▶ _Brief_
For the records below, copy exactly the span that begins at the line containing "Select the contextLoads() test item" and stops after the line containing "Where should I click to: Click", minus any pictures.

▶ _Material for this task_

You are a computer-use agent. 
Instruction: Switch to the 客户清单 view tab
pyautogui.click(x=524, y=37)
* * *
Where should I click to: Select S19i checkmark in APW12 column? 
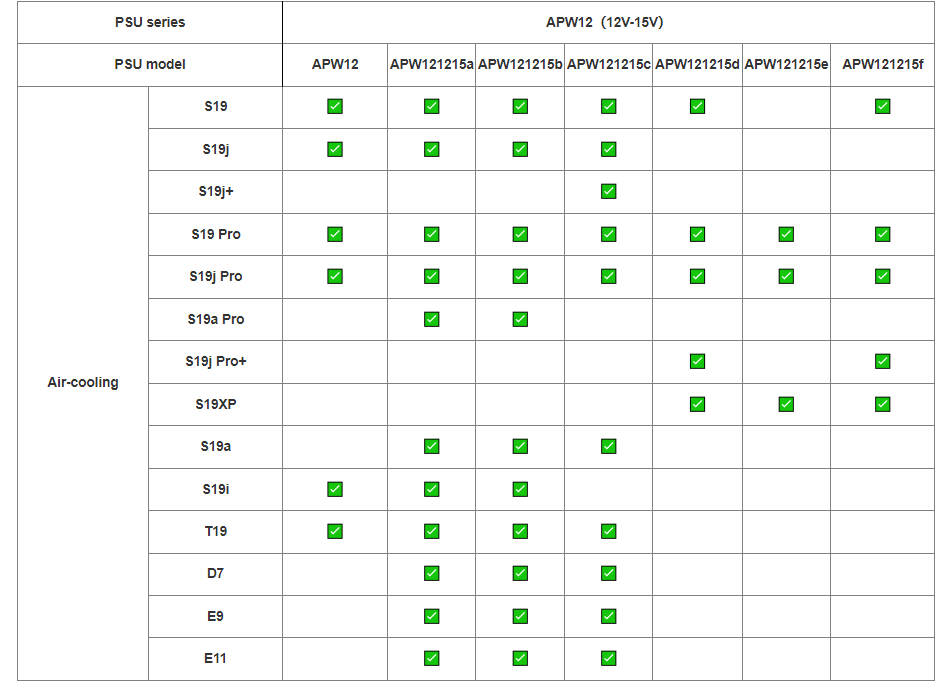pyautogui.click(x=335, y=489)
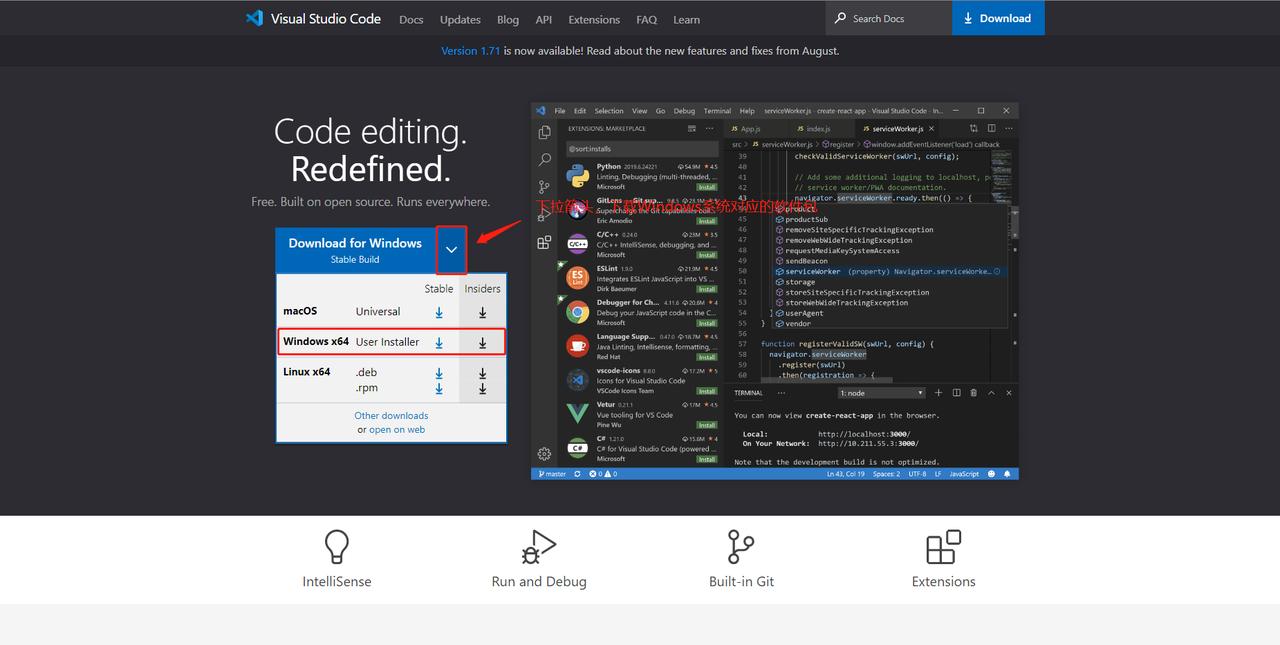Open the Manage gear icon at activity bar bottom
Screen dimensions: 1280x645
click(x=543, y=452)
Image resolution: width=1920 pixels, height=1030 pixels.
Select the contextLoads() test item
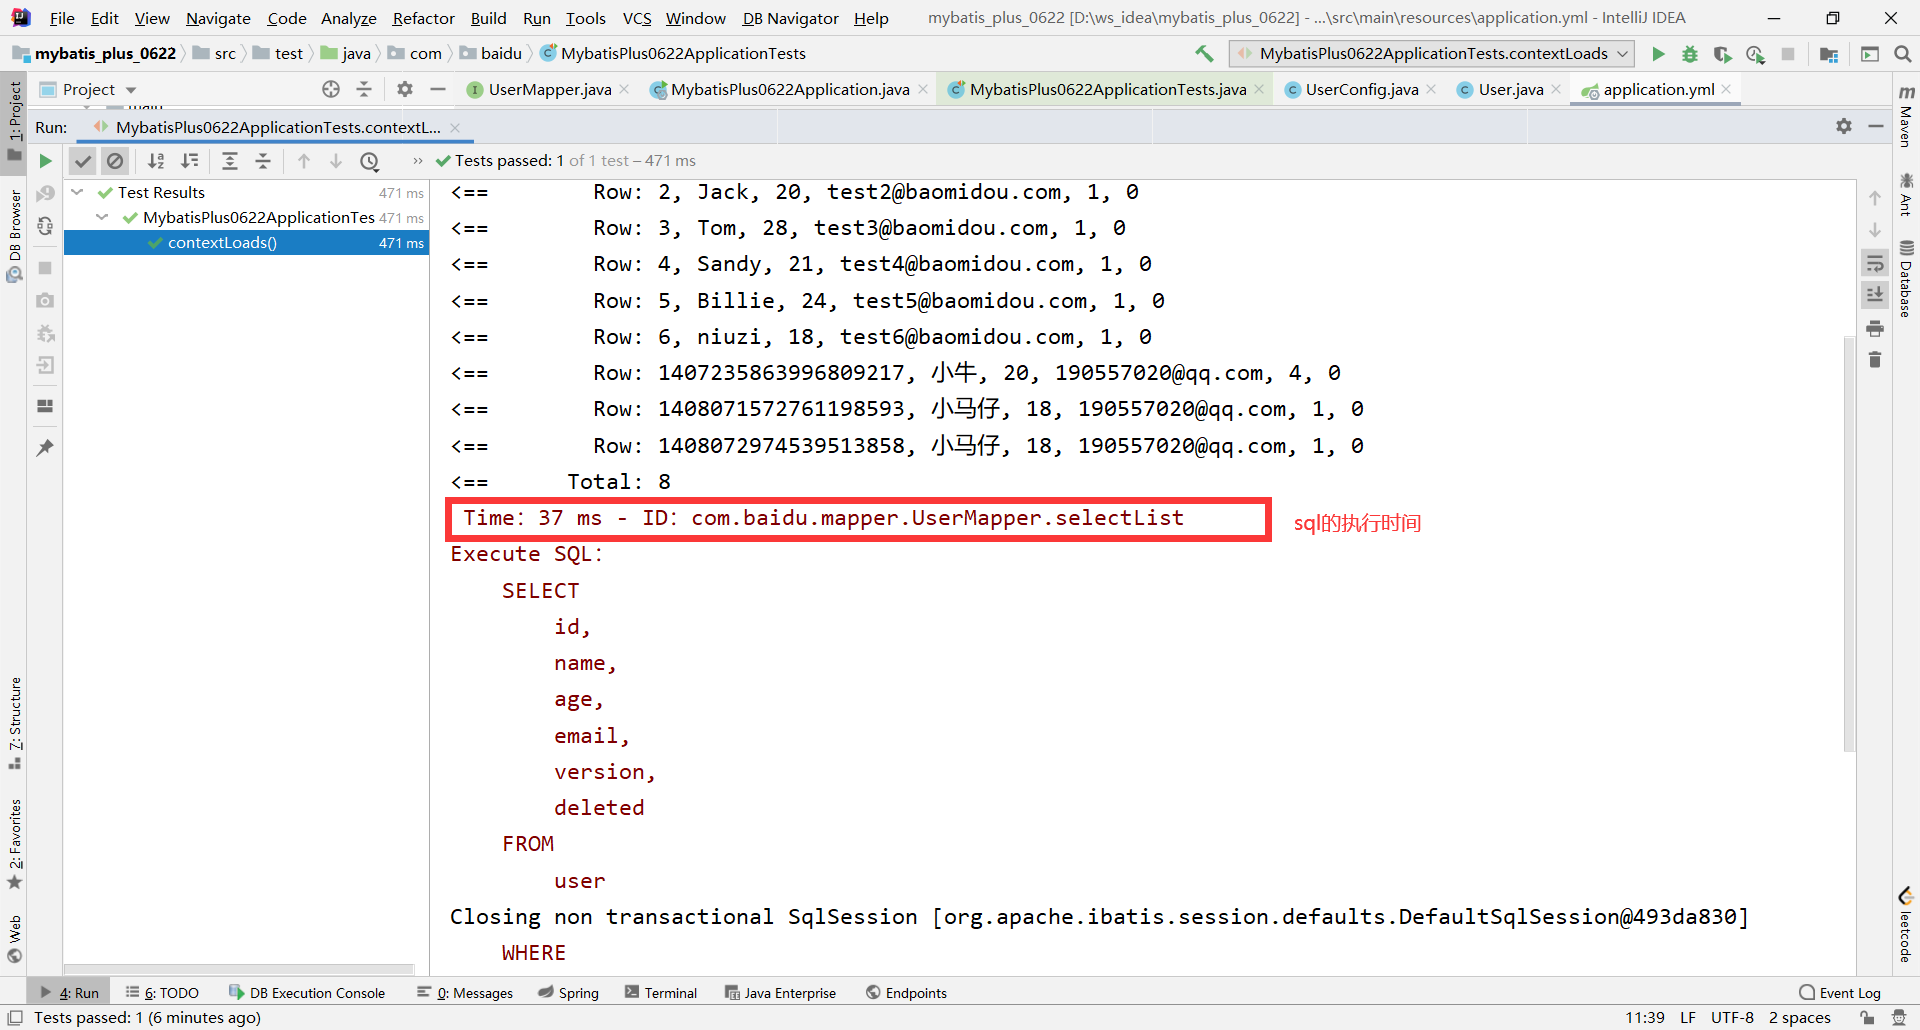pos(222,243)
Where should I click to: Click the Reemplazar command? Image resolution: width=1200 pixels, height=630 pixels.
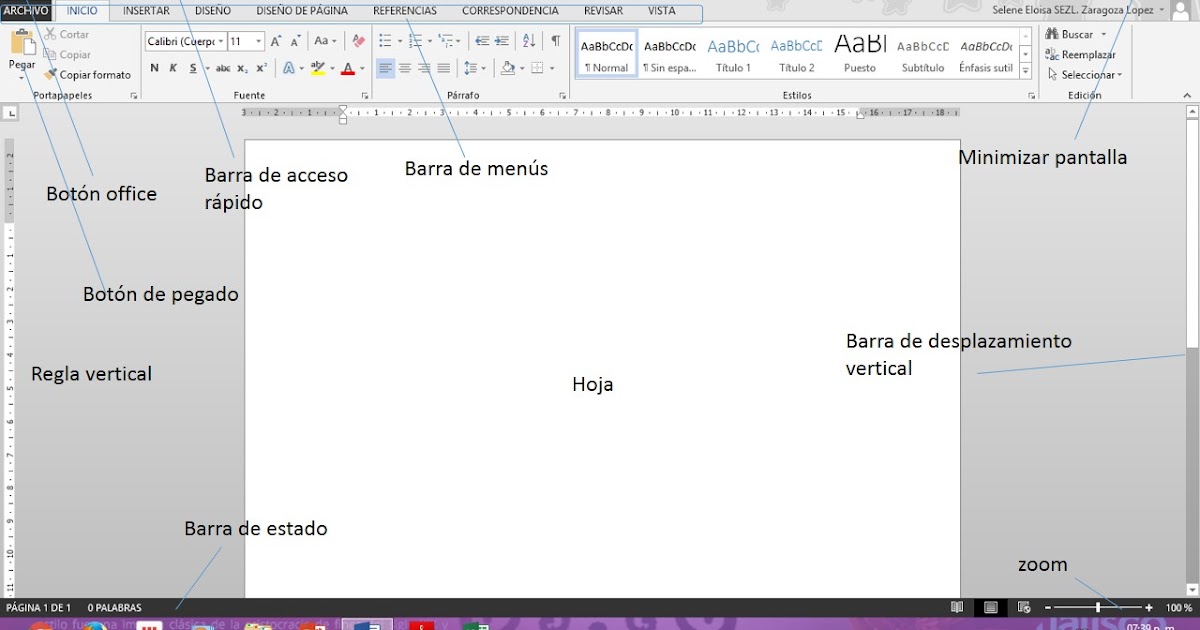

▶ _Solution to this exercise_
Select the contextLoads() test item
pos(222,243)
Where should I click to: Click the Reemplazar command? Image resolution: width=1200 pixels, height=630 pixels.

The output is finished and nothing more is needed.